そう、アニメだけでなく洋画も邦画含めた中で。


東京で戦争が起きたらどうなるか?というシミュレーション映画としても優秀ですし、落ち着いた演出で大人のやりとりを魅せてくれる、とてもロボットアニメとは思えない重厚な作品なんですね。


そんでもって、今回の実写版パトレイバーの長編劇場版は、このアニメ「パト2」を再構築したものです。


まぁ、この映画を観に行く人は、ほとんどこの「パト2」を知っているうえでの鑑賞でしょう。


なので「パト2」を実写でやってくれた、この1点にのみにおいて拍手を送りたいですね。

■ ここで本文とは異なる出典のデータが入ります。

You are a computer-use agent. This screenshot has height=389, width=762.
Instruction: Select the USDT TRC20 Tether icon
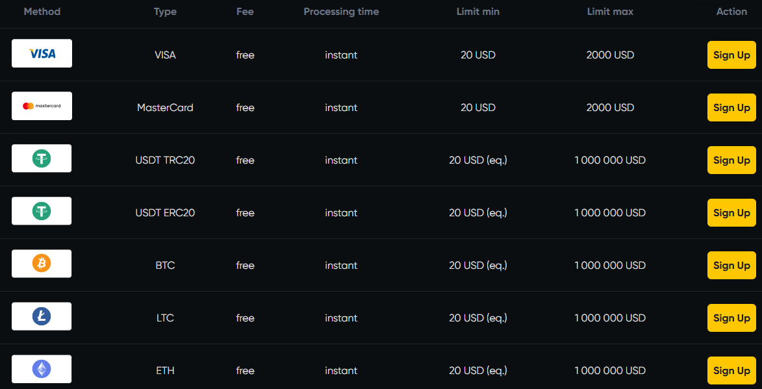pyautogui.click(x=42, y=158)
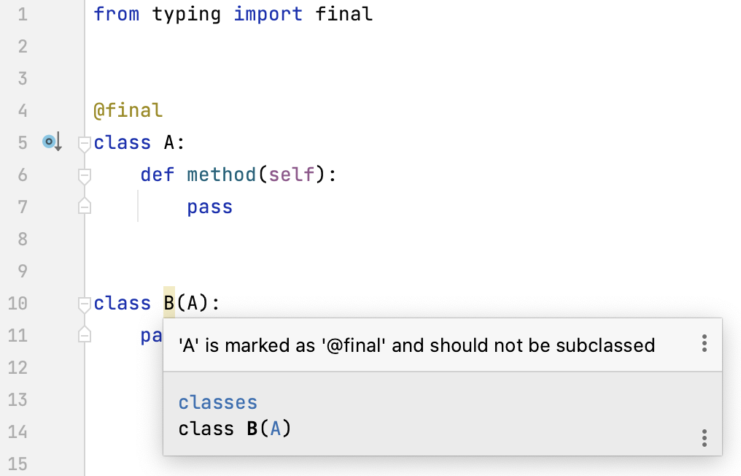The height and width of the screenshot is (476, 741).
Task: Click line number 5 in the gutter
Action: coord(22,142)
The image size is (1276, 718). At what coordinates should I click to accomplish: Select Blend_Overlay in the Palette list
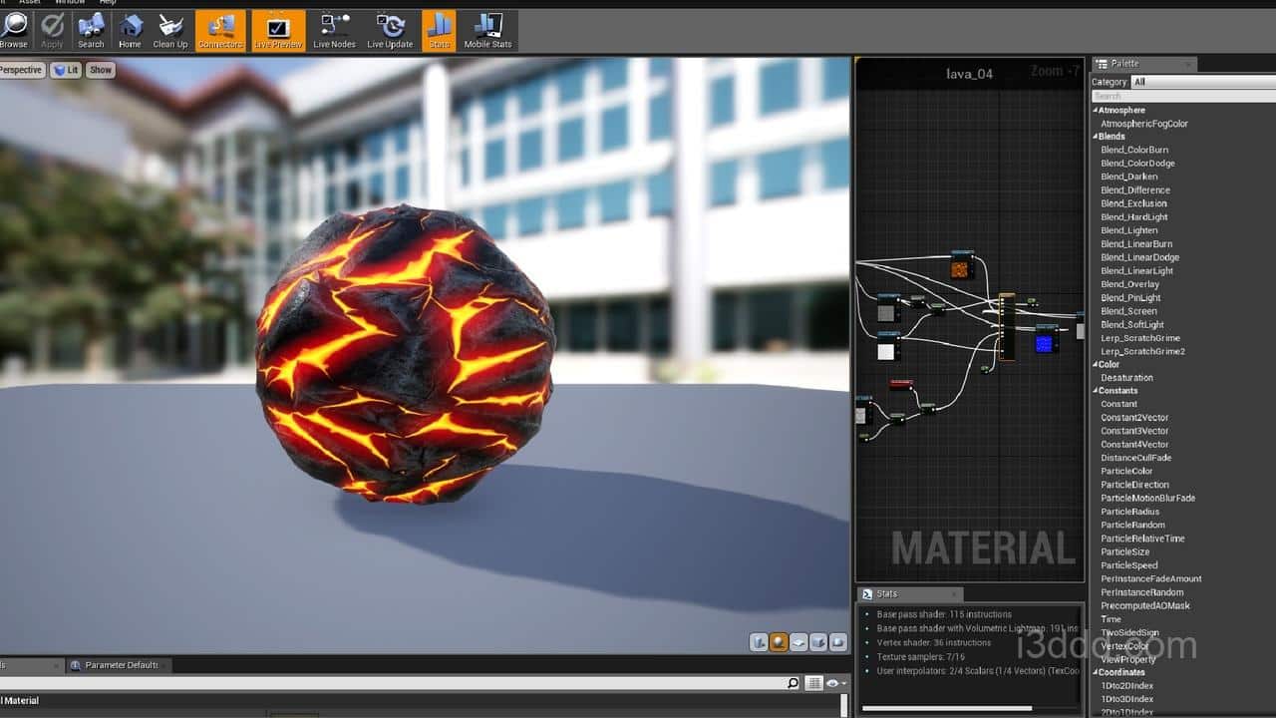click(x=1129, y=284)
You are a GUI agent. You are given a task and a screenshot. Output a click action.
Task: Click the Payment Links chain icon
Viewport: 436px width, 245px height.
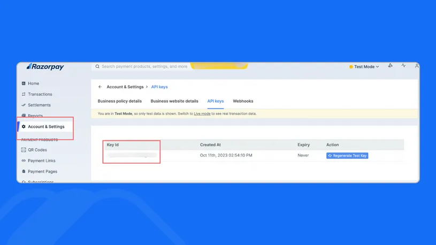[24, 160]
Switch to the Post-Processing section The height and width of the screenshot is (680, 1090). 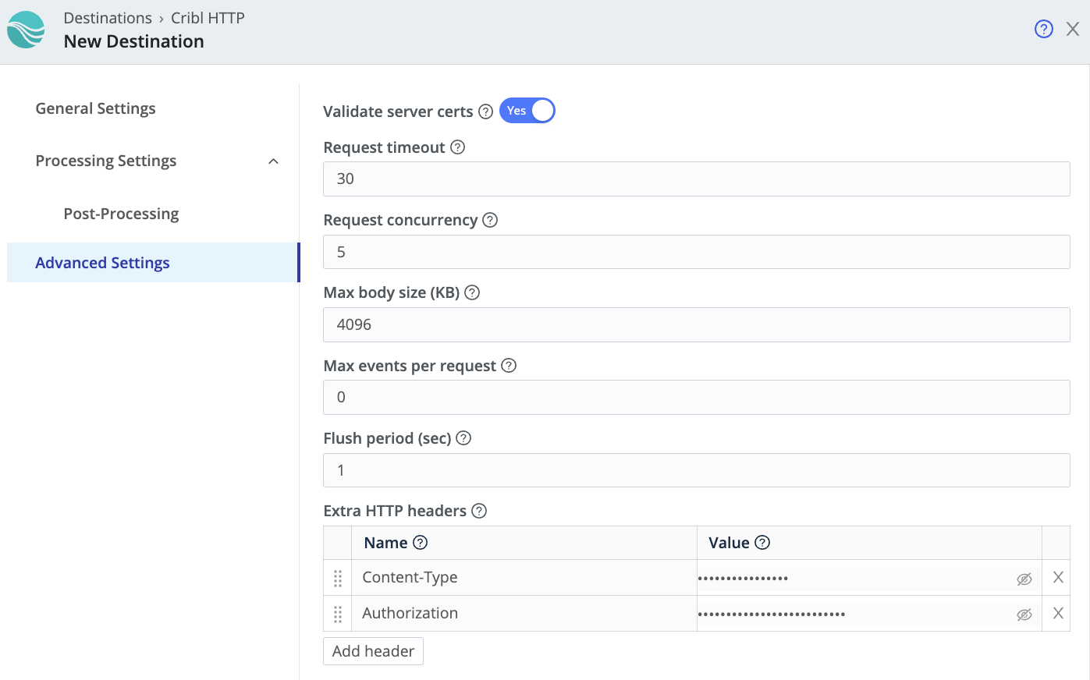tap(121, 213)
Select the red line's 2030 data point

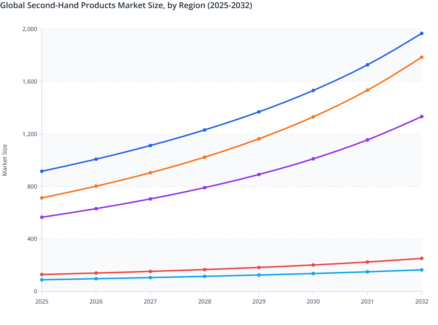tap(313, 265)
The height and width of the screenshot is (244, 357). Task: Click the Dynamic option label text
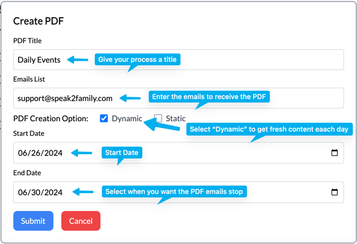[127, 119]
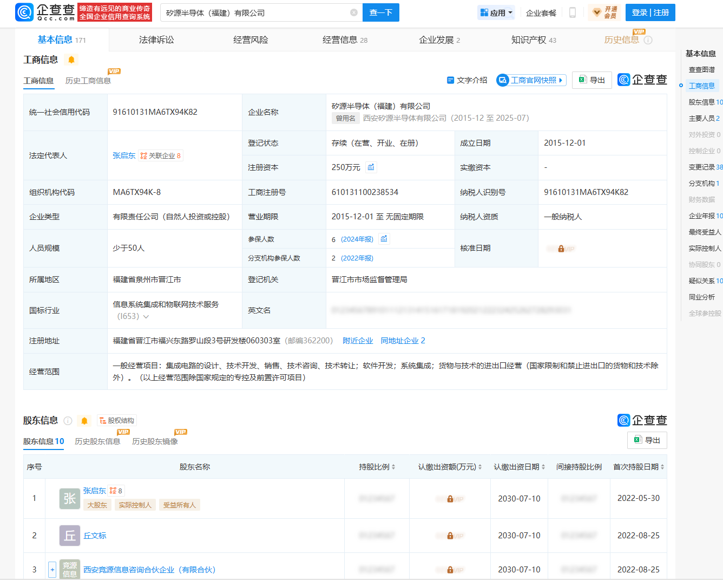The image size is (723, 580).
Task: Export business info with 导出 button
Action: point(592,80)
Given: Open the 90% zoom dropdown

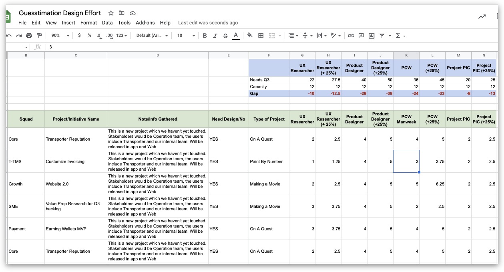Looking at the screenshot, I should [60, 36].
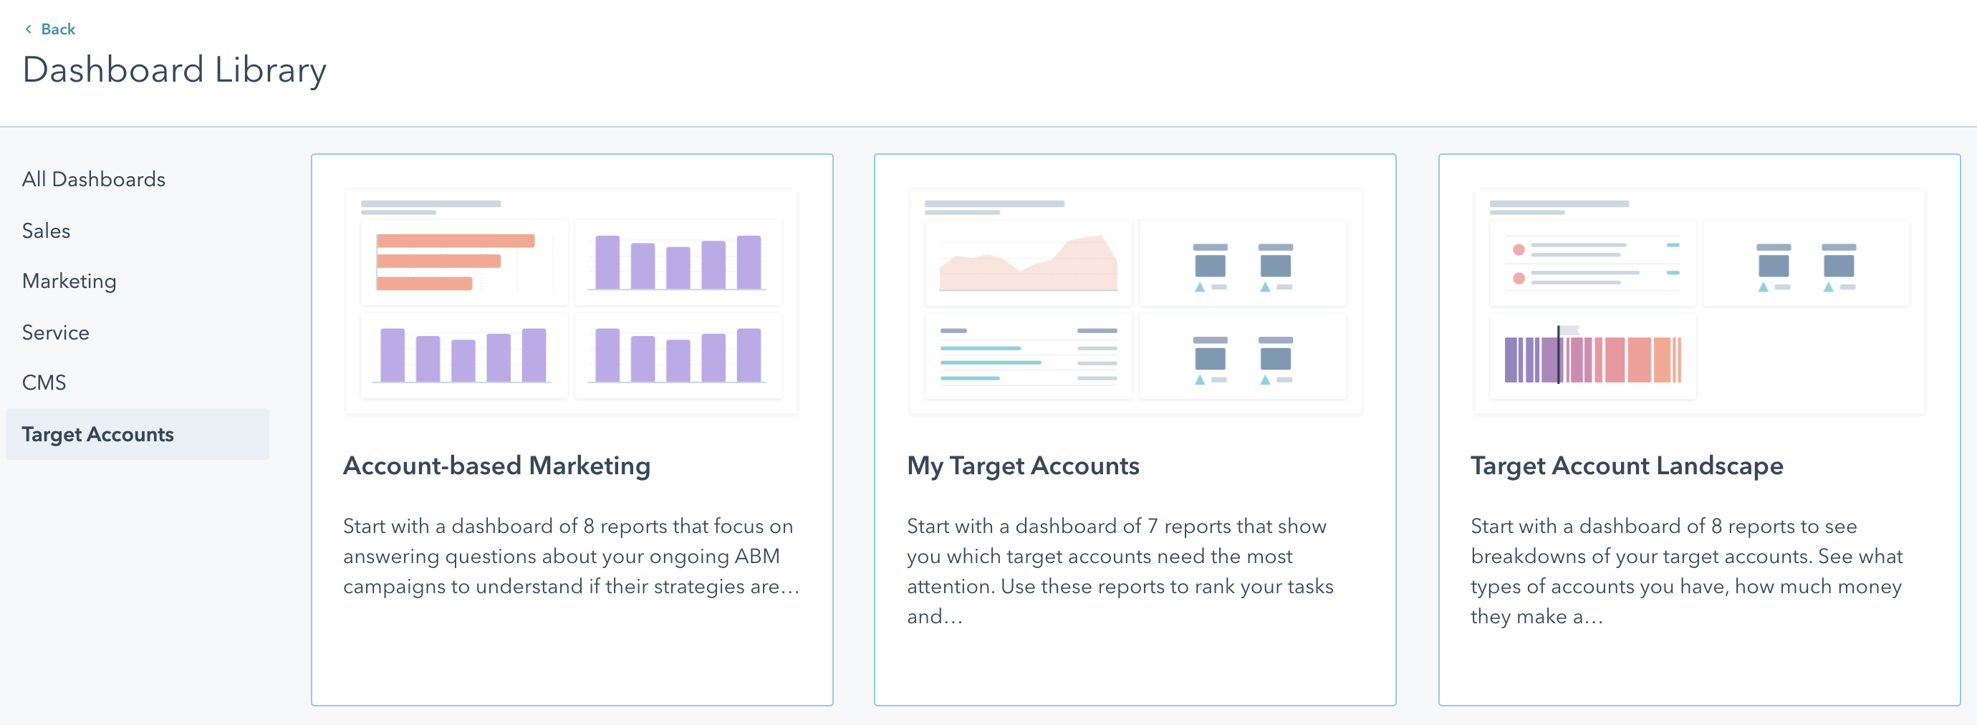
Task: Click the orange bar chart thumbnail on Account-based Marketing
Action: click(x=464, y=262)
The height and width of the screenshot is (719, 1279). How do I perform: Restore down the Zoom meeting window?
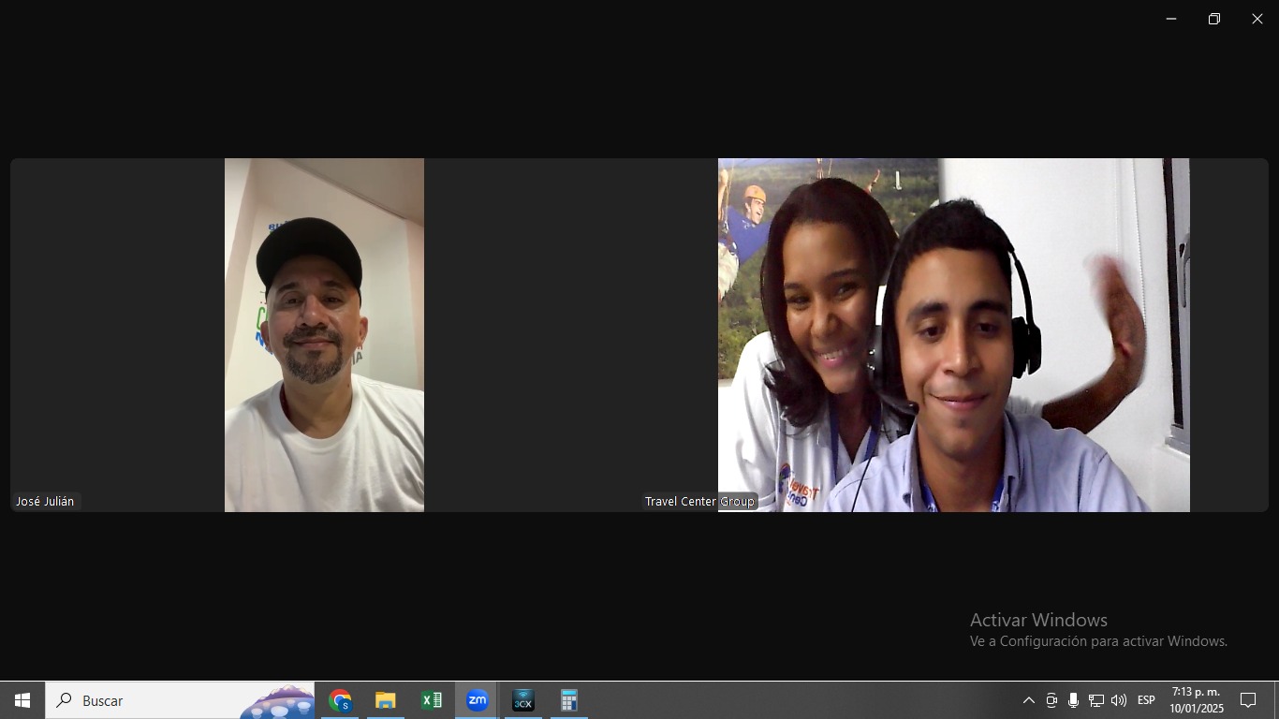1214,19
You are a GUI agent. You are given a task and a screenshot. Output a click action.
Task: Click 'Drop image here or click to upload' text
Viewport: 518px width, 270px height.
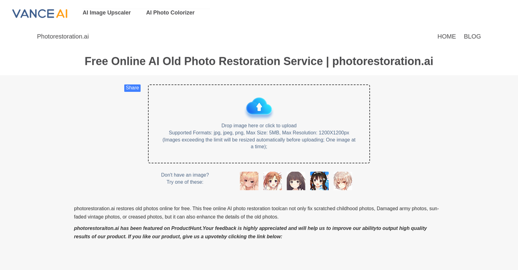(x=259, y=125)

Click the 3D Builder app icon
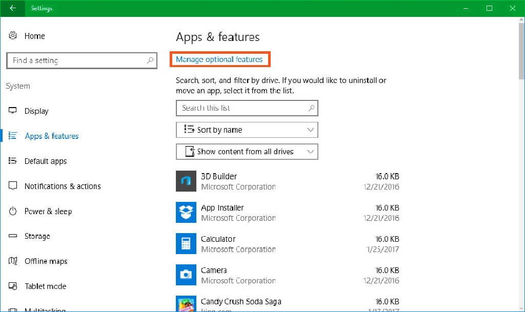point(186,181)
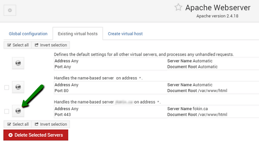The width and height of the screenshot is (259, 144).
Task: Open the Create virtual host tab
Action: click(x=125, y=34)
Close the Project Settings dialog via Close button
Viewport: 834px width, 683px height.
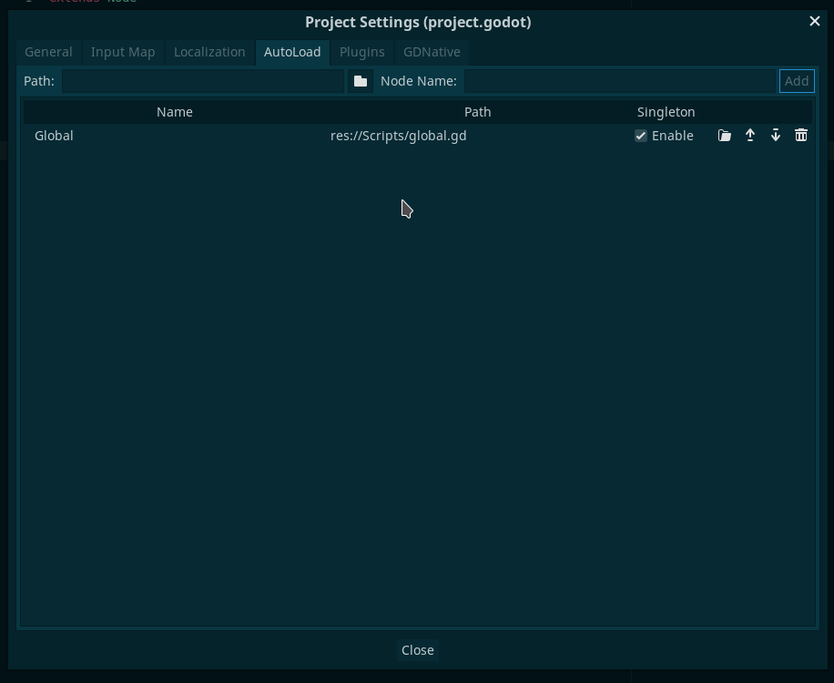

オープニングの音楽、橋に着弾する1発のミサイルから始まる物語、 筧利夫演じる後藤田隊長の行動で進む展開、パトレイバーなのにレイバーが出てくるのはクライマックスのみという放置っぷりはまさに「パト2」そのものでした。


細かいところでいうと、水族館での密談~都内水路での戦争と平和論、F-2戦闘機と管制塔のやりとり(ウィザードリィファン歓喜)、警視庁会議室での責任の押し付け合い(私に手を触れるなのおまけつき)など、細かい状況や登場人物は変えながらも名場面を再現してくれたのは素直に嬉しかったです。


あとなんといっても南雲しのぶの登場でしょう。後姿だけ登場させて、声はアニメ版の榊原良子が演じ、後輩の特車2課隊長に助言を与えます。彼女に「私に手を触れるな」を言わせただけでもうオールドファンは大喜びだし(たとえあざといと分かっていても)、「戦力は、まだある」と後藤さんが言ったセリフといえど彼女が代弁してくれるだけで嬉しかったですよ。


まー実写の演出は相変わらずお粗末だったり、編集がひどいところがあったり、カーチェイスがショボかったりと注文つけたいところは多々ありますが、そこは目をつむりましょう。


都庁周辺を舞台にしてのグレイゴーストvsコブラの戦闘は見応えあったし、太田莉菜演じるカーシャのアクションシーンもなかなか。「パト2」以外の要素でもよかったところはありましたですし。


そんなこんなで、個人的には非常に楽しませてもらえました。